|Title||Automated Information Extraction From Textual Data: Application In Transit Disruption Management|
|Publication Type||Conference Paper|
|Year of Publication||2020|
|Authors||Peyman Noursalehi, Haris Koutsopoulos, Jinhua Zhao|
|Conference Name||Transportation Research Board 99th Annual Meeting|
|Conference Location||Washington, D.C.|
Despite rapid advances in automated text processing, many related tasks in transit and other transportation agencies are still performed manually. For example, incident management reports are often manually processed and subsequently stored in a standardized format for later use. The information contained in such reports can be valuable for many reasons: identification of issues with response actions, underlying causes of each incident, impacts on the system, etc. In this paper, we develop a comprehensive, pragmatic automated framework for analyzing rail incident reports to support a wide range of applications and functions, depending on the constraints of the available data.
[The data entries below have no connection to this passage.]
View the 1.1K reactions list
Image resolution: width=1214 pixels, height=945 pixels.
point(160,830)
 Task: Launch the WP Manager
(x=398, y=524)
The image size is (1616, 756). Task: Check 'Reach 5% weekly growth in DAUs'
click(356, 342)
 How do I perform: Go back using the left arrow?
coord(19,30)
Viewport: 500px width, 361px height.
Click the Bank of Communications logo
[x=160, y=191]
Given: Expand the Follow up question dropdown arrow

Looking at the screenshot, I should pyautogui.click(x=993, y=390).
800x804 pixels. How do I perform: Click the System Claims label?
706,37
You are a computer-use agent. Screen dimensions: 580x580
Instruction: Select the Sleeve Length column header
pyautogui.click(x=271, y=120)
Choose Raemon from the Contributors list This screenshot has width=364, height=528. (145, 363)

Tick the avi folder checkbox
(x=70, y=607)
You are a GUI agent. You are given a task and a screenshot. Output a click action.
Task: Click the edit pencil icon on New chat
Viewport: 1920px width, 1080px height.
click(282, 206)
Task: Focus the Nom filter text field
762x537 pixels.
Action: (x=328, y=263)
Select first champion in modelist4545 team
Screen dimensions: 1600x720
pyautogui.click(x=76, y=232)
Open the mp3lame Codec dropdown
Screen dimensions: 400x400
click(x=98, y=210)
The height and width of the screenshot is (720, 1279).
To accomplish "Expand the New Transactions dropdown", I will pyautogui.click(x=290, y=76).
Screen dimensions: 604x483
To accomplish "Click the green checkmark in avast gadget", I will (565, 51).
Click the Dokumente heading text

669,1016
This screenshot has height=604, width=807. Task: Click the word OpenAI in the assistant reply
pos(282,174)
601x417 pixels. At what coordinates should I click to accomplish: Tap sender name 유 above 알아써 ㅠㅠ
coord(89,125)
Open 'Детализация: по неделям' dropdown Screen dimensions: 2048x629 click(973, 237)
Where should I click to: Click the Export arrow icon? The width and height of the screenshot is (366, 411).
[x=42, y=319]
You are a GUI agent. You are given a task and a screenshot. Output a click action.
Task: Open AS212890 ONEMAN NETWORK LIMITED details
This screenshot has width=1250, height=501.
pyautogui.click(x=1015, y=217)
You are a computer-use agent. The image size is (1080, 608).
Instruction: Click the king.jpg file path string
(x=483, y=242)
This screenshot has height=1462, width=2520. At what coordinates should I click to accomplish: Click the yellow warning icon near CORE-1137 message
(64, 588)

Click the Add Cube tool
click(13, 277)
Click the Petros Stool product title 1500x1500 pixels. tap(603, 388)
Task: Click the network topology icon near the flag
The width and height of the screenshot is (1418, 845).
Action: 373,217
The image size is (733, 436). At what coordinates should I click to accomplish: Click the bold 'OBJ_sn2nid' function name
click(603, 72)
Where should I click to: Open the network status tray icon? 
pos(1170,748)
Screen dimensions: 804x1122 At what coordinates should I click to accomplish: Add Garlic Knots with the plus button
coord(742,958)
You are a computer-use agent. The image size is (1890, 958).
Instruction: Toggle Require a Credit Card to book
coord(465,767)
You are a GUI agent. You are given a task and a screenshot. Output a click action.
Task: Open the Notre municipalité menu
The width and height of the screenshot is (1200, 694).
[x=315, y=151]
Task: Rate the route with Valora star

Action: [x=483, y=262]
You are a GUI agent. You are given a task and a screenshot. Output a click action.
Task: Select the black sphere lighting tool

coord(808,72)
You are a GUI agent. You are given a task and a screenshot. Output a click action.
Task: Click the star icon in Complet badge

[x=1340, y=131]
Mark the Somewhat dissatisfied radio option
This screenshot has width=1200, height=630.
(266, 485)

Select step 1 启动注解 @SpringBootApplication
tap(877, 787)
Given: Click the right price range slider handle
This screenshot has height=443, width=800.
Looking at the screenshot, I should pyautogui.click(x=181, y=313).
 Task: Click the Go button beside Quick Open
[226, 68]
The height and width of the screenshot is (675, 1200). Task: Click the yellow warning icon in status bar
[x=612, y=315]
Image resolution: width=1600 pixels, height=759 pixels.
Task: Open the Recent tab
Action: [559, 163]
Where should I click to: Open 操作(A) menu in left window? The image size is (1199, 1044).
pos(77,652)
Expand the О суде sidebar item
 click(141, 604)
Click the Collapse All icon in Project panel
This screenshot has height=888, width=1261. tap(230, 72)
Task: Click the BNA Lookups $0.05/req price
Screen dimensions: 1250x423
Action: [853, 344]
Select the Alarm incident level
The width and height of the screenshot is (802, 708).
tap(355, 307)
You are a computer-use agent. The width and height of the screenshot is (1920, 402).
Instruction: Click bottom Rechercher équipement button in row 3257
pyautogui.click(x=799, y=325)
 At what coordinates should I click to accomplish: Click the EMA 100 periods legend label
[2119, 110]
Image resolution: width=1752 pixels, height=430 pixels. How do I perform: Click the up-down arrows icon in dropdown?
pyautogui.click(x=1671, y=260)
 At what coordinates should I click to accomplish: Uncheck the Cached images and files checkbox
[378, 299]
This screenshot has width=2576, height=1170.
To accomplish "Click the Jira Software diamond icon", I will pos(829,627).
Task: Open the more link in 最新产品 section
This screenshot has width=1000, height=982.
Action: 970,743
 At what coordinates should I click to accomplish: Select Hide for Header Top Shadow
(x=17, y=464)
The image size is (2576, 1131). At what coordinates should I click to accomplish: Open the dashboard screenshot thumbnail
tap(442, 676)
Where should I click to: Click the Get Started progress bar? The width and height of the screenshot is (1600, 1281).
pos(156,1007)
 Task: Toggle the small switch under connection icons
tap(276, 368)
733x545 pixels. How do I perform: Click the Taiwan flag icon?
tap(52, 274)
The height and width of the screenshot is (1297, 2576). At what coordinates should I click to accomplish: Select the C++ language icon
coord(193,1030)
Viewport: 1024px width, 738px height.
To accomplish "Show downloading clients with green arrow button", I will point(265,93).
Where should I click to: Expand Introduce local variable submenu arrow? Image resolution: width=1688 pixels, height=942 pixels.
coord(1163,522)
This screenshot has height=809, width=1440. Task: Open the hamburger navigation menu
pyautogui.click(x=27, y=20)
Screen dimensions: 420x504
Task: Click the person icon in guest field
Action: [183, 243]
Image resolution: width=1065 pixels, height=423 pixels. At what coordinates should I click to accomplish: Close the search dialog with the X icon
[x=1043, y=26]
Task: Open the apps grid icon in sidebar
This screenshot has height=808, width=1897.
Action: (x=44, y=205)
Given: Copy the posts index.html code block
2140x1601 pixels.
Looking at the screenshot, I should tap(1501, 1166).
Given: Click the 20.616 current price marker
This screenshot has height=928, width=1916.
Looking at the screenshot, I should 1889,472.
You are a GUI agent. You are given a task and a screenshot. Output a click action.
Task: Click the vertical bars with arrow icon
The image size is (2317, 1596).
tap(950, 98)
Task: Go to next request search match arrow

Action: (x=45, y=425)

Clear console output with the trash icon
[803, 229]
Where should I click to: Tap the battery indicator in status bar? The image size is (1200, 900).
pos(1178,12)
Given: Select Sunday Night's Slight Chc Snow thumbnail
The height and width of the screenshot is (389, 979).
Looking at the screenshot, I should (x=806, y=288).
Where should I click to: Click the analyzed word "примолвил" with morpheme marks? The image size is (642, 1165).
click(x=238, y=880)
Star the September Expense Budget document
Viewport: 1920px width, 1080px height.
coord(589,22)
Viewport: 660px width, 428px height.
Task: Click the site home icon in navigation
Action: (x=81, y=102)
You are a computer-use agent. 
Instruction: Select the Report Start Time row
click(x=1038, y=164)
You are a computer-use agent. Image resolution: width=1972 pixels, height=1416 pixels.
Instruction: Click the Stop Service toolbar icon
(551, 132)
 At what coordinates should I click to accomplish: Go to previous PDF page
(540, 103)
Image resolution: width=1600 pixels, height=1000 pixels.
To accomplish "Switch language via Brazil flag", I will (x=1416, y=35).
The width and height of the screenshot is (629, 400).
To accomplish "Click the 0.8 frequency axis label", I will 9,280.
The objectives are twofold: a) extract information that is required in the standard report forms (automation), and b) extract other useful content and insights from the unstructured text in the original report that would have otherwise been lost/ignored (knowledge discovery). The approach is demonstrated through a case study involving analysis of 23,728 records of general incidents in the London Underground (LU). The results show that it is possible to automatically extract delays, impacts on trains, mitigating strategies, underlying incident causes, and insights related to the potential actions and causes, as well as accurate classification of incidents into predefined categories.